Natural Language Processing (NLP) applications. Named Entity Recognition serves as an important preprocessing tool for Information Extraction (IE), Information Retrieval (IR) and Machine Translation (MT).

Petasisen et al. (2000) have described Named Entity Recognition (NER)

as the task of identifying and semantically tagging proper names in

running texts, into categories like person, location, organization,

etc. This description captures the approach to NER presented in this

thesis. The focus here is on named entities as being proper names, while many other approaches also have treated numerical and

temporal expressions as named entities.

This thesis has served as part of the Nomen Nescio project in

connection with the Text Laboratory at the University of Oslo.

The main focus of this thesis can be divided in two parts that are

related to each other. The first part concerns the choice of semantic

categories for proper names and the second part concerns experiments

on practical solutions to automatic categorizing proper names into the

chosen categories.

Before the practical work of categorizing proper names can begin the choice of categories has to be made. The following six categories were chosen:

1) Person names (e.g. names of people, pets and humanoids)

2) Location names (e.g. names of countries, cities, mountains, lakes, oceans etc.)

3) Organization names (e.g. institutions, firms, organizations, pop groups etc.)

4) Publication names (e.g. films, books, songs, short stories, papers, paintings etc.)

5) Event names (e.g. historical events, sport events etc.)

6) Miscellaneous names (e.g. products, vessels, and other proper names

not belonging in any of the categories above)

The task of categorizing proper names is not a trivial task, not

even when done manually, and that is why considerable time has been

used to make guidelines. Chapter 5 gives the explicit guidelines made for the annotation of named entities. These guidelines are now being used to re-annotate test and training corpus for the Norwegian Nomen Nescio NER application.

The method I have used for the practical categorization is a

rule-based method based on the Constraint Grammar (CG) formalism for

morphosyntactic tagging. The CG formalism is developed by Fred Karlsson at the University of Helsinki. Paul Meurer at the University of Bergen has implemented a Norwegian CG-tagger developed by the Text Laboratory, at the University of Oslo.
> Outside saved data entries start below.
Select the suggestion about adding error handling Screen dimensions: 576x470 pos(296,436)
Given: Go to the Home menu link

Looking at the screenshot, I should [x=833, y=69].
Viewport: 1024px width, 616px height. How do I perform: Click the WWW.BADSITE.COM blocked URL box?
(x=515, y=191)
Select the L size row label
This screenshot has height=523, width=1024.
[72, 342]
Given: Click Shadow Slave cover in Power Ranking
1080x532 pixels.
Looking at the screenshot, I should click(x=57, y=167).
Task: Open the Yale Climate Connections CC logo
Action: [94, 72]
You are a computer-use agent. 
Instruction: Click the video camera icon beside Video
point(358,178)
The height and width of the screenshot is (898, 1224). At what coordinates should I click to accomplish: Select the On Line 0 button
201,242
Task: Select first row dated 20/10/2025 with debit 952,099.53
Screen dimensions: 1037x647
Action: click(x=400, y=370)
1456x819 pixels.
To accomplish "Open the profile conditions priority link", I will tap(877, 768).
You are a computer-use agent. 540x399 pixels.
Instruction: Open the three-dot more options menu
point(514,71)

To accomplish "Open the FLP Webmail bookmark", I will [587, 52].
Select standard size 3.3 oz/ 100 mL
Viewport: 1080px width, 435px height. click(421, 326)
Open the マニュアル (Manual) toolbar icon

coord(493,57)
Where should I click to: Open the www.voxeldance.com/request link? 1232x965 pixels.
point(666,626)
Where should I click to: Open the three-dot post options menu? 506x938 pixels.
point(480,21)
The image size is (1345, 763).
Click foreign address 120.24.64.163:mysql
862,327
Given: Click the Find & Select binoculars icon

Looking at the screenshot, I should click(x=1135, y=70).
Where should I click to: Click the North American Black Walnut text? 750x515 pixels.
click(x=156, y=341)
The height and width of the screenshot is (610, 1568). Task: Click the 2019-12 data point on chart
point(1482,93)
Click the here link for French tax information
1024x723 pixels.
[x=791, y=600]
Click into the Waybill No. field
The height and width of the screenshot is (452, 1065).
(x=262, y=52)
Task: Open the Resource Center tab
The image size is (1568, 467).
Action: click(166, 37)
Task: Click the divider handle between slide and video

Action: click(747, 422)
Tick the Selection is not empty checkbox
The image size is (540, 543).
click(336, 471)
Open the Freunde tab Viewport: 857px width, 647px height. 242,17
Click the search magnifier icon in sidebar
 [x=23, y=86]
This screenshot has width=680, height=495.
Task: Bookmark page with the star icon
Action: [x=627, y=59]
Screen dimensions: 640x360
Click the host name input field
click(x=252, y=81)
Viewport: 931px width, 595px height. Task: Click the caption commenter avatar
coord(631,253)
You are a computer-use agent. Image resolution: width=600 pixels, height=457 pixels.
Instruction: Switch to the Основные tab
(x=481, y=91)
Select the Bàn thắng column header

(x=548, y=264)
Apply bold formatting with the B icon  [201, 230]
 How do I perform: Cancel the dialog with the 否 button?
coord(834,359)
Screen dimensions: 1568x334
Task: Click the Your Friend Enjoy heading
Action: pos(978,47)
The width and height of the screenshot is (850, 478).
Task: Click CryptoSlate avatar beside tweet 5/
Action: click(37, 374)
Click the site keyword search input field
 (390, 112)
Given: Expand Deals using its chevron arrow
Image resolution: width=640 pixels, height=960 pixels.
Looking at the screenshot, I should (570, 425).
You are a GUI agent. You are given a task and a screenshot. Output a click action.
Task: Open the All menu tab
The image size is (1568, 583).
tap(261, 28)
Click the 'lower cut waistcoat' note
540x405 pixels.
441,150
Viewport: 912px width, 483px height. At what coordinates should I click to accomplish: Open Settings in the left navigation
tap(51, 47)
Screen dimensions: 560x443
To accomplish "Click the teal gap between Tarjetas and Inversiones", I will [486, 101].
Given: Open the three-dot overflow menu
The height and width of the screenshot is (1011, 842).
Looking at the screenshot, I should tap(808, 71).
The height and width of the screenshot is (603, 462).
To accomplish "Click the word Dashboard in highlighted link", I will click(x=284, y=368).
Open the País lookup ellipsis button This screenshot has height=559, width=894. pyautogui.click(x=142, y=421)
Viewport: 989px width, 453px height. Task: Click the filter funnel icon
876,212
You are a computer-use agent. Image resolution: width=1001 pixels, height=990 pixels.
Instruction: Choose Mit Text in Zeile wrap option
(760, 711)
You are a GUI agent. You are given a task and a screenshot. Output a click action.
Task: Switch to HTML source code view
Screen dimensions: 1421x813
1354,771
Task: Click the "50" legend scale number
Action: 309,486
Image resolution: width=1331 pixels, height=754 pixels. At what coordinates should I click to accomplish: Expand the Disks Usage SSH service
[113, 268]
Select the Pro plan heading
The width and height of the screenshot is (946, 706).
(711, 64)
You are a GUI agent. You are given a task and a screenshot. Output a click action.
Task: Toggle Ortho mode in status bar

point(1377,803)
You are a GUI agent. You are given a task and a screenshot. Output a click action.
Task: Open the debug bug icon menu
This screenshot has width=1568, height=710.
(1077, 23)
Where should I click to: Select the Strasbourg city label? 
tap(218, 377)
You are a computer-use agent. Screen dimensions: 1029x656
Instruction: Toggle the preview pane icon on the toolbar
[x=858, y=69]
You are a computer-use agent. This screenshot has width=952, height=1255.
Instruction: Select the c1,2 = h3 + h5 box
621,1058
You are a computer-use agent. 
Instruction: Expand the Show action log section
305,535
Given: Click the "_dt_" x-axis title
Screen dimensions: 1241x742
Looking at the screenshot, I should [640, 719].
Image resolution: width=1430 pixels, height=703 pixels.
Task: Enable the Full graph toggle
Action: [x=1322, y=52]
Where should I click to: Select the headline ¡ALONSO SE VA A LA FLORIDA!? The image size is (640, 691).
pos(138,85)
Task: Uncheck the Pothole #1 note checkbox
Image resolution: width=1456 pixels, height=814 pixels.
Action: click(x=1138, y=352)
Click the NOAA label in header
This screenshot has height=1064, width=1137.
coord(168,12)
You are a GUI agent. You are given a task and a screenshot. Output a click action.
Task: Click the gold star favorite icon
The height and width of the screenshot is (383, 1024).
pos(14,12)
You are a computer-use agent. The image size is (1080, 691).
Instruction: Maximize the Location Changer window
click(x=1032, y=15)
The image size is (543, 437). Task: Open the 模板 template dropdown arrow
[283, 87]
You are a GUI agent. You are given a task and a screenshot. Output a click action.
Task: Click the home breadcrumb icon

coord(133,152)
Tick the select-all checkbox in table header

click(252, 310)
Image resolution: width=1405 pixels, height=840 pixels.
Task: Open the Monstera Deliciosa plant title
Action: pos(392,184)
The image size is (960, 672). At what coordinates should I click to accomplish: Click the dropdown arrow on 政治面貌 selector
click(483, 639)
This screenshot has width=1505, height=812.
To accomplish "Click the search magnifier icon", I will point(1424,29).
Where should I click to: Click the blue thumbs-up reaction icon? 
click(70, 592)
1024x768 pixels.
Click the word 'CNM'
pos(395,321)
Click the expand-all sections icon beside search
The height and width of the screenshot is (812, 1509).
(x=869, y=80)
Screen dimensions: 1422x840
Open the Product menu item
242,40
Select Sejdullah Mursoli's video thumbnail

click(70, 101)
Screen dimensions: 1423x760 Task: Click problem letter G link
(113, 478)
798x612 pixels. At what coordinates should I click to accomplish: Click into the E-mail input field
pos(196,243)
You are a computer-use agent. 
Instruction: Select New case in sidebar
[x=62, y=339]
There seem to be limitations to what the CG formalism permits, and the

task of getting semantic information into the system needed to be

resolved. I have tried to be creative in overcoming those

limitations in the following ways:

* CG can not look at the strings of words to get

information that is necessary for the semantic

categorization. To overcome this drawback, I have used semantic

labels from gazetteers, i.e. name lists, and a suffix module

(chapter 6 and 7).

* The CG does not give a direct opportunity to add large name

lists into the formalism, and for this reason, name lists have been

added to the lexicon.

* As there are no semantic labels on the words in the lexicon, I

have used sets in the CG tagger to "simulate semantics" (chapter

7).

The Oslo-Bergen Tagger needed to be modified to handle the task of NER, both in respect to the preprocessor as described in chapter 6, and the disambiguation module. The modifications of the preprocessor have been related to the identification of complex proper names. The modifications of the Oslo-Bergen Tagger include use of regular expressions together with Document Centered Approach (DCA), a suffix module and expansion of the syntactic disambiguation. Additionally the lexicon has been expanded to include proper names from various gazetteers.

Chapter 7 gives a description of different parts of ARNER, an

Automatic Rule-based Named Entity Recognizer for Norwegian, and

the work on developing the system. The section on semantics gives a

description of how the semantics have been made available to the ARNER rules.

Chapter 8 reveals the first results of the performance of the ARNER system, and ideas on how the system may be improved. The evaluation figures have showed that the system needs more rules, and safer

rules, and that there is a lot to gain by implementing a DCA.

The result of my work, the ARNER rules and sets, will be used

in the rule based NER the Norwegian Nomen Nescio group is developing.